Study material Start Marker
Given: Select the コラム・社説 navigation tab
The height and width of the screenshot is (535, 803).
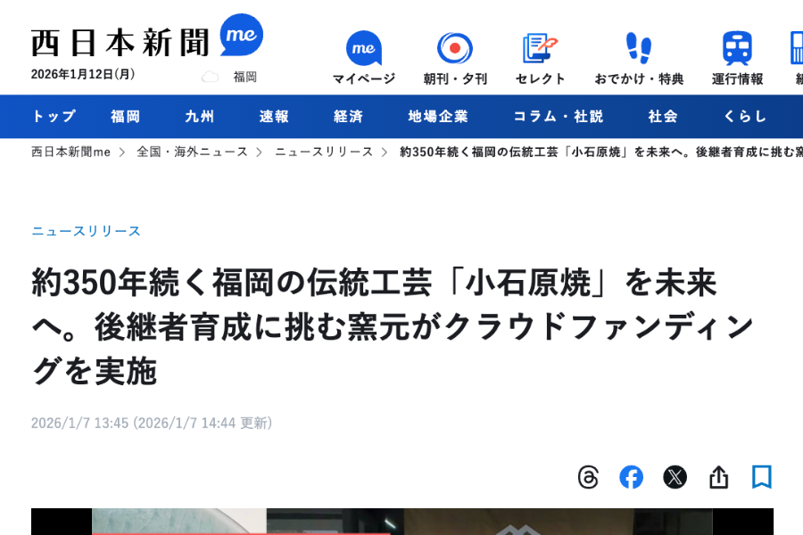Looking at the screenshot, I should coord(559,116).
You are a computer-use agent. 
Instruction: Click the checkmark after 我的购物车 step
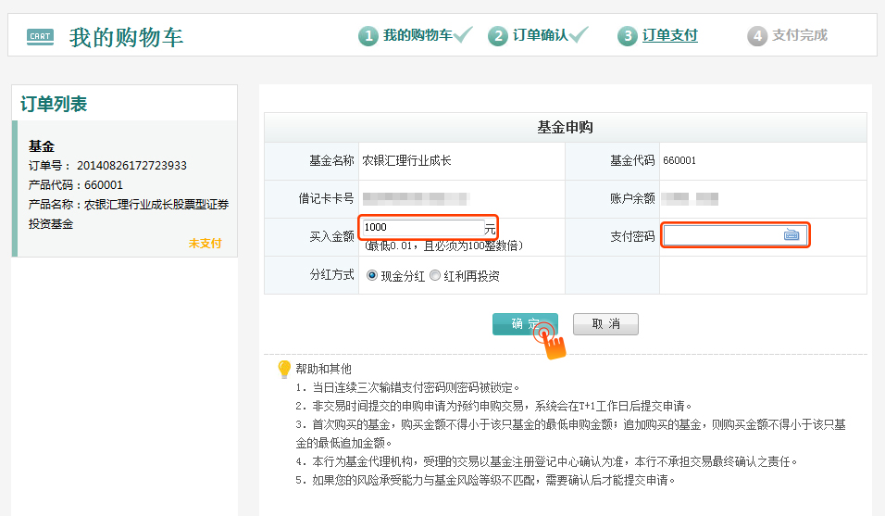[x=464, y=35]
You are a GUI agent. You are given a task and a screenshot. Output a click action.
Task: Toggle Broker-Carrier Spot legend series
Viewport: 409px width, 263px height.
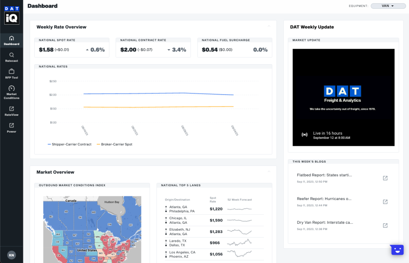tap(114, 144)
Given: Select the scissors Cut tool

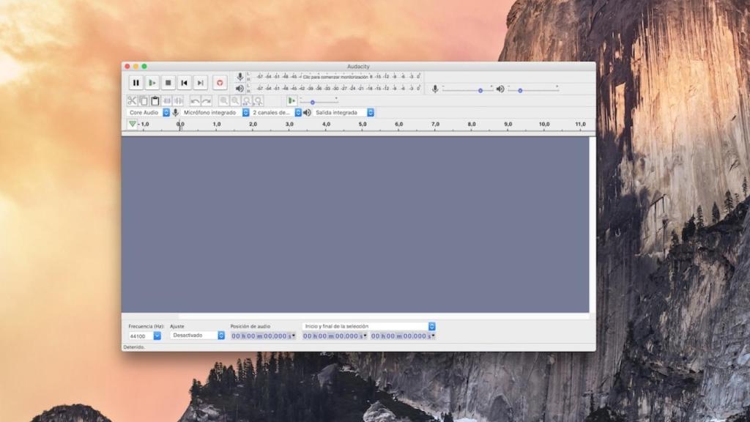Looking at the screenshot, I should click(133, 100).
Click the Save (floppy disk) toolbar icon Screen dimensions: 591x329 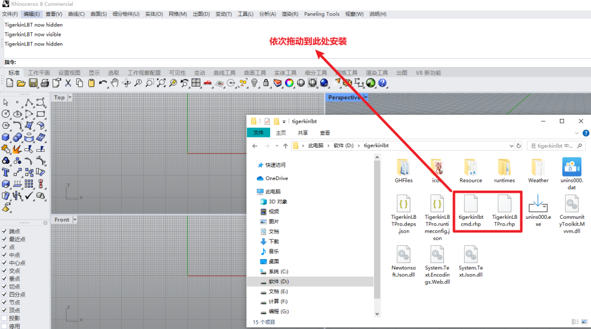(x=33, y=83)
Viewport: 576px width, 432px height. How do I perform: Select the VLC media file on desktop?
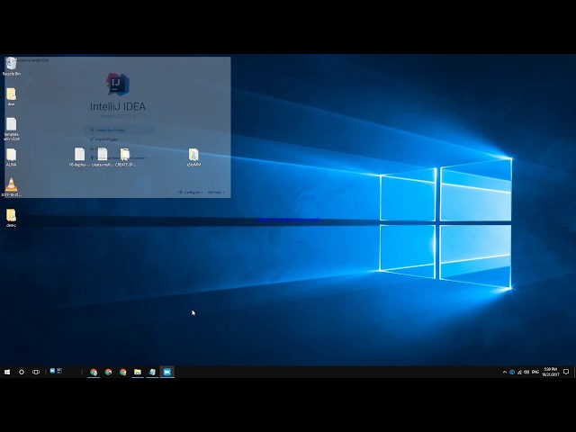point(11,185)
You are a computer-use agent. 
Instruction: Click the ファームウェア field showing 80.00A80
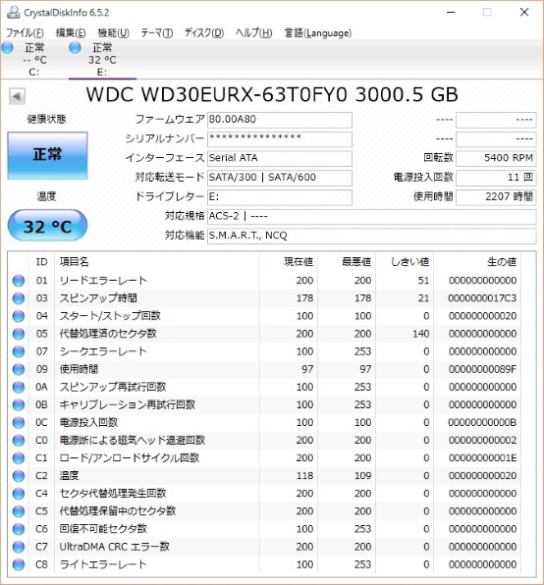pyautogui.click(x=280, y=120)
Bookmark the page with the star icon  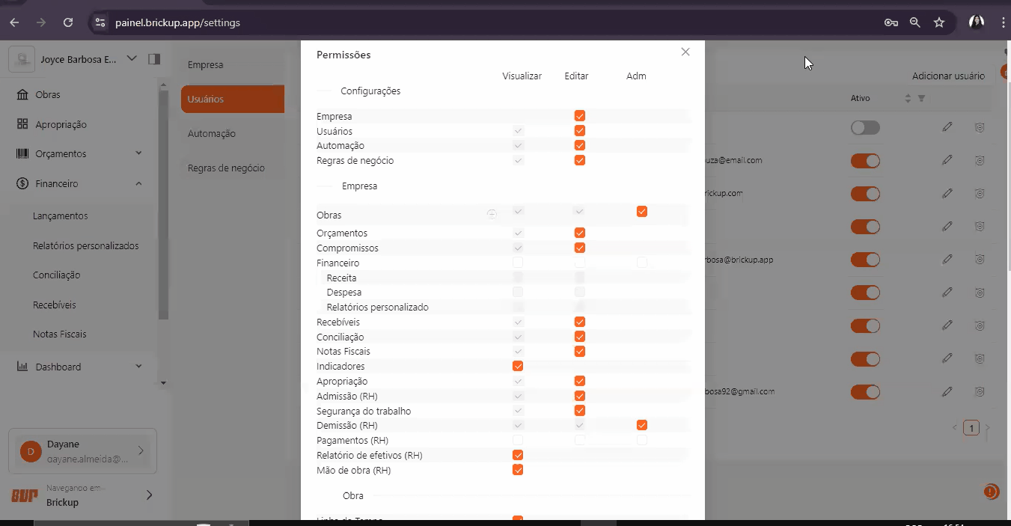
Study material End Marker
* **About this task**: Give the lines again exactly, beginning with the first line of the records above and ending with the line that contains "You are a GUI", and include no pictures.

* **Result for this exercise**:
Given: Select the コラム・社説 navigation tab
The height and width of the screenshot is (535, 803).
Looking at the screenshot, I should coord(559,116).
You are a computer-use agent. 
Instruction: Click the checkmark after 我的购物车 step
[x=464, y=35]
You are a GUI agent. You are given a task and a screenshot. Output a click action.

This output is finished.